Camille Ponsin a donc choisi un contact frontal avec la population stambouliote, sous la forme du micro-trottoir. Ce dispositif typique du journalisme permet bien souvent de passer facilement au travers de la difficulté récurrente du « généralisme ». Avec cette technique, le spectateur se rend vite compte qu’en réalité les clichés ne sont pas là où il pouvait les attendre. Les femmes interviewées, qu’elles soient jeunes ou plus vieilles, sont tour à tour offusquées des questions sexuelles qu’on leur pose ou prônent haut et fort (enfin, pas trop fort quand même car leur famille pourrait les entendre) leur liberté sexuelle. Il en est de même avec les hommes. On passe de jeunes hommes hyper conservateurs à une ancienne génération qui a semble-t-il décidé d’accepter la nouvelle position des femmes dans leur société. A travers cette accumulation d’entretiens pris sur le vif, dans la rue, on ressent l’ambiance de ce pays en mouvement, en évolution perpétuelle et où parler de sexualité est encore trop peu démocratisé. Mais là où la complexité du sujet commence, elle s’essouffle aussi vite. Le micro-trottoir a ses limites et on les ressent très vite. On aurait envie de rester avec certaines personnes interviewées dans la rue, de suivre leur chemin un peu plus longtemps. Certes le réalisateur nous explique qu’il a voulu marcher dans les pas de Pier Paolo Pasolini et son film Comizi d’amore. A l’époque, Pasolini partait lui-même à la rencontre de la jeunesse italienne pour débattre de la virginité, du mariage, du divorce … Mais là où Pasolini parvenait à faire apparaître une culture répressive dans le Nord et réprimée dans le Sud de l’Italie, Camille Ponsin nous offre seulement un large éventail des différents courants de pensée contemporains sur la sexualité des jeunes, et l’on comprend très vite qu’on ne trouvera pas ici les clichés attendus. On aurait envie que ce modèle pasolinien de « cinéma-vérité » dont s’inspire Camille Ponsin nous en dévoile plus et qu’il nous embarque finalement dans une chronique sexuelle de cette jeunesse turque, que ces entretiens ne soient que les préliminaires de ce qui pourrait suivre.

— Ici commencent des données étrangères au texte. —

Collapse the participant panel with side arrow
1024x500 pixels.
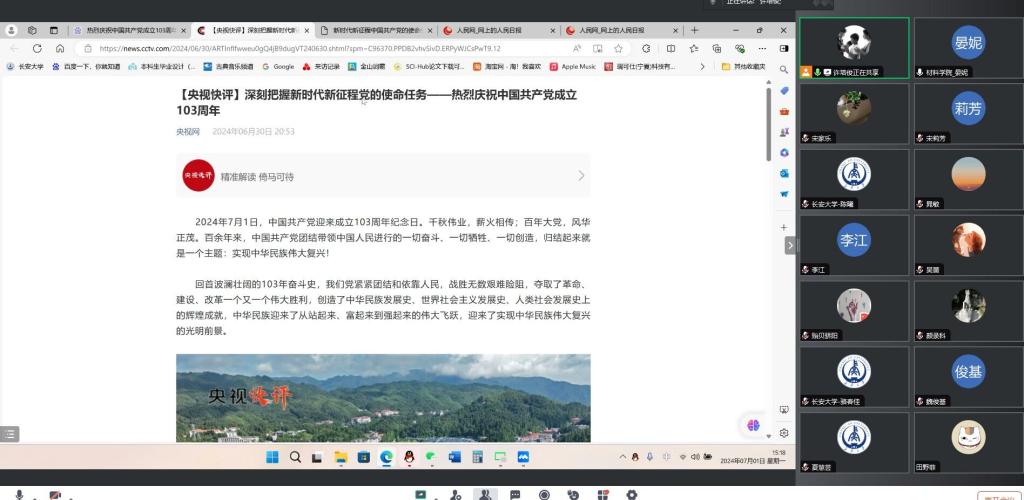tap(790, 245)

Et on aimerait croire tout au long du film que cela peut aller plus loin. Un point notamment le laisse présager : Camille Ponsin ne pose pas les questions lui- même. Il a demandé à des étudiants stambouliotes d’être « acteurs » du film et d’aller eux- mêmes à la rencontre de leurs compatriotes turcs. Il semble que ce sont eux les vrais personnages du film. Et ces personnages sont forts. C’est comme s’ils dévoilaient une part d’eux-mêmes en posant des questions intimes et dérangeantes. On arrive ainsi à capter au fur et à mesure une part de leur caractère. Mais est-ce suffisant ? Deux séquences nous emmènent en dehors de la rue. En forêt, Kaan ramasse des champignons et parle de sa dernière rupture amoureuse dont il a du mal à se remettre. Là, il est seul avec le réalisateur et la caméra. C’est un instant fragile, un moment simple où Kaan ne parle pas de sexe, mais d’amour, de ses propres amours. L’autre séquence se déroule dans un bar, où deux jeunes femmes revendiquent la même liberté sexuelle que les hommes. La séquence est courte, mais ce moment est néanmoins très précieux car nous sommes réellement avec elles. Elles ne sont pas surprises, elles ne cherchent pas à fuir loin de la caméra. Elles sont assises là, avec nous. Elles nous embarquent dans ce bar et on ne ressent plus la gêne d’être là et de poser des questions indiscrètes à des inconnus. Elles nous font partager leur moment.
Ce manque de profondeur dans le film peut aussi être perçu comme sa force. En interrogeant les gens à l’improviste, Camille Ponsin provoque la gêne, le doute, le sourire voire le rire offusqué. Il expose simplement mais intelligemment la situation actuelle. On passe alors un agréable moment avec les stambouliotes mais j’ose croire que le film aurait pu prendre une tournure plus « documentaire » en nous embarquant avec ses personnages que l’on a envie d’apprendre à connaître et d’écouter plus longtemps.